Białoruskie służby wzięły na celownik wybory w Polsce? Alarmujący raport ABW
W czasie ostatnich wyborów parlamentarnych w Polsce wzmożona aktywność cyberprzestępców powiązanych z reżimem Aleksandra Łukaszenki stanowiła poważne zagrożenie dla bezpieczeństwa cyfrowego i suwerenności informacyjnej kraju.

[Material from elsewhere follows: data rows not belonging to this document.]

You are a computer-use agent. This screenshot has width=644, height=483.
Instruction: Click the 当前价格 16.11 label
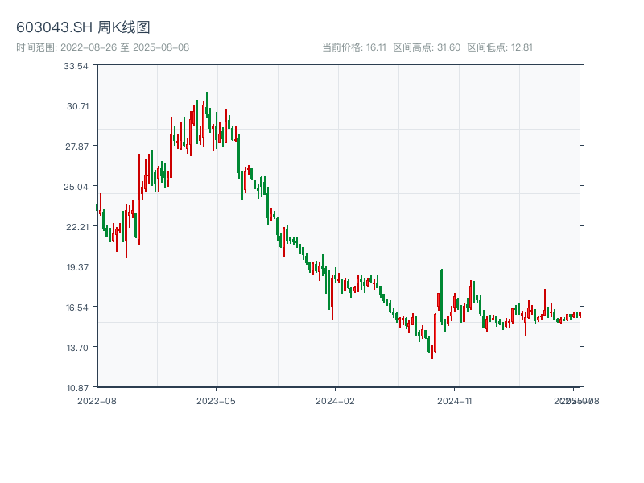[x=354, y=47]
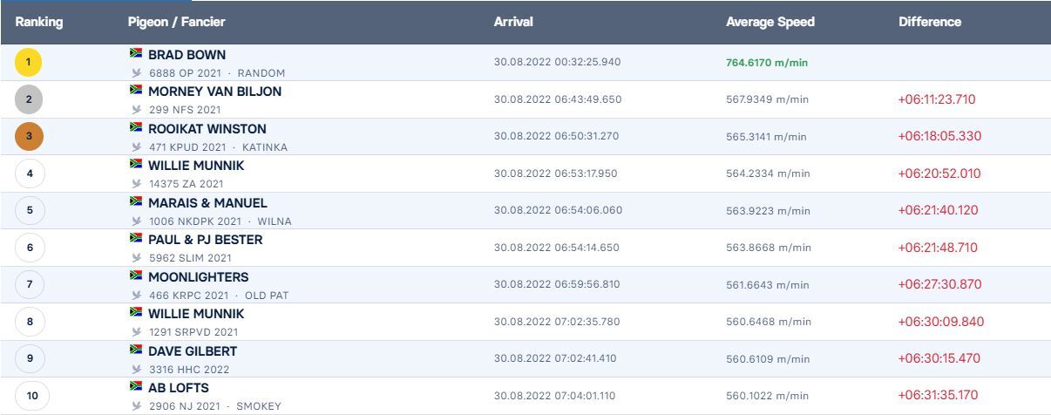Sort by the Average Speed column header
The height and width of the screenshot is (415, 1051).
pos(770,22)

Zgodnie z najnowszym „Raportem o stanie bezpieczeństwa cyberprzestrzeni RP w 2023 roku” opublikowanym przez Zespół Reagowania na Incydenty Bezpieczeństwa Komputerowego CSIRT GOV, działający pod nadzorem Agencji Bezpieczeństwa Wewnętrznego (ABW), grupa UNC1151 przeprowadziła w Polsce zakrojone na szeroką skalę ataki phishingowe, mające na celu infekowanie komputerów wybranych adresatów złośliwym oprogramowaniem.
ABW: Cyberszpiedzy będą wpływać na wybory prezydenckie
Jak wskazuje raport, jedną z form ataku był niepozorny mail zapraszający na uroczystość „162. Inwestytury Światowego Orderu Św. Stanisława Biskupa Męczennika”, który został wysłany do starannie wyselekcjonowanych osób w Polsce. W załączniku wiadomości znajdowało się złośliwe oprogramowanie, które po kliknięciu infekowało urządzenia adresatów, umożliwiając hakerom dostęp do danych i potencjalne dalsze rozprzestrzenianie infekcji.

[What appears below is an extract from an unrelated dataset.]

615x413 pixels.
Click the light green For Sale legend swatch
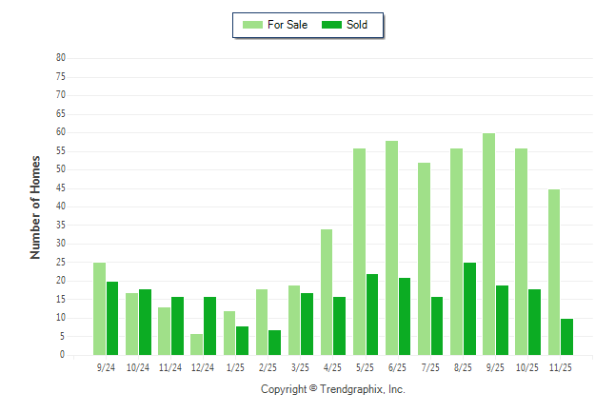click(252, 25)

CSIRT GOV odnotował, że tego typu działania były szczególnie intensywne w okresie kampanii wyborczej do Sejmu i Senatu, od sierpnia do października ubiegłego roku. Choć raport nie ujawnia, jakie były dokładne efekty ataków ani do kogo dokładnie trafiły te wiadomości, ABW jednoznacznie wskazuje, że kampania phishingowa miała związek z wyborami parlamentarnymi i miała na celu wpłynięcie na stabilność informacyjną Polski.
Rosyjsko-białoruskie działania dezinformacyjne
Oprócz ataków hakerskich ABW alarmuje także o działaniach dezinformacyjnych ze strony Rosji i Białorusi. W okresie przedwyborczym w polskiej przestrzeni medialnej pojawiły się fałszywe treści stylizowane na komunikaty polityczne.
Przykładowo, w mediach społecznościowych rozpowszechniano informacje, jakoby rząd zamierzał wprowadzić darmowe pogrzeby dla emerytów lub przywrócić obowiązkową służbę wojskową. Tego typu treści miały na celu wzbudzenie niepokoju społecznego i polaryzację społeczeństwa, a ich charakter wskazywał, zdaniem ekspertów ABW, na inspirację rosyjską.
Podobne kampanie dezinformacyjne są charakterystyczne dla rosyjskich działań przed wyborami w państwach zachodnich. Jak przypomina Stanisław Żaryn, były pełnomocnik rządu ds. bezpieczeństwa przestrzeni informacyjnej RP, podobne działania były prowadzone przez Rosję przed wyborami prezydenckimi w Stanach Zjednoczonych w 2016 roku i we Francji w 2017 roku.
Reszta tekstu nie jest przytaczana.